**TEXT TO READ**
▼

Full-duplex (FD) communication is the highly demanded data transmission scheme for 5G networks by eliminating the traditional time-division duplex (TDD) or frequency-division duplex (FDD) constraints. FD communication (Su et al., 2023) can potentially double the spectral efficiency of wireless networks and allows simultaneous transmission and reception using the same frequency. However, the challenge with full-duplex transmission lies in reducing self-interference (Skouroumounis and Krikidis, 2023). Cooperative relaying can improve network resilience by providing alternative communication routes, reducing the impact of node failures or congestion (Mohammadi et al., 2023). In addition, it can mitigate the effects of fading and interference, leading to improved signal quality and higher data rates (Al Amin and Shin, 2021).

▲

**MATERIALS PROVIDED**
▼

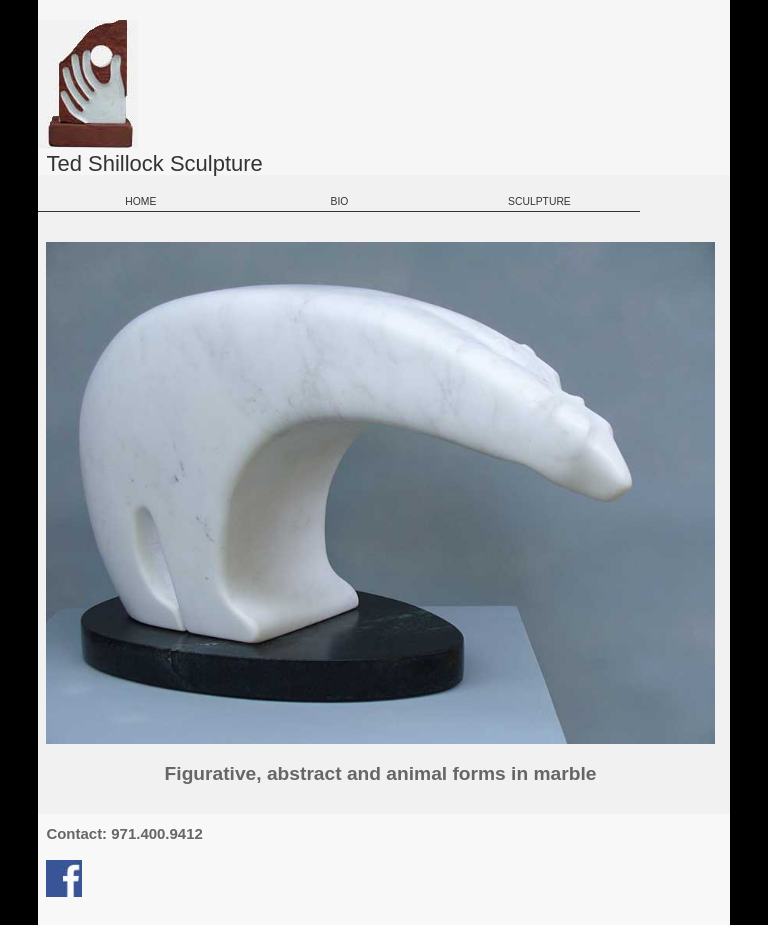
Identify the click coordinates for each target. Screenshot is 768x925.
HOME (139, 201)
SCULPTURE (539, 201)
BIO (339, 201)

▲
▼

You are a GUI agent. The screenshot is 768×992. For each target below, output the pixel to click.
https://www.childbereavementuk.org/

▲

**EXERCISE INSTRUCTIONS**
• A. Could you write out the full-duplex communication passage word for word?
• B. Can you reproduce, word for word, everything in the records from the line containing "You are a GUI" down to the line containing "https://www.childbereavementuk.org/", including both of those lines?
The text and the records were drawn from unrelated sources.

**EXPECTED ANSWERS**
• A.
Full-duplex (FD) communication is the highly demanded data transmission scheme for 5G networks by eliminating the traditional time-division duplex (TDD) or frequency-division duplex (FDD) constraints. FD communication (Su et al., 2023) can potentially double the spectral efficiency of wireless networks and allows simultaneous transmission and reception using the same frequency. However, the challenge with full-duplex transmission lies in reducing self-interference (Skouroumounis and Krikidis, 2023). Cooperative relaying can improve network resilience by providing alternative communication routes, reducing the impact of node failures or congestion (Mohammadi et al., 2023). In addition, it can mitigate the effects of fading and interference, leading to improved signal quality and higher data rates (Al Amin and Shin, 2021).

• B.
You are a GUI agent. The screenshot is 768×992. For each target below, output the pixel to click.
https://www.childbereavementuk.org/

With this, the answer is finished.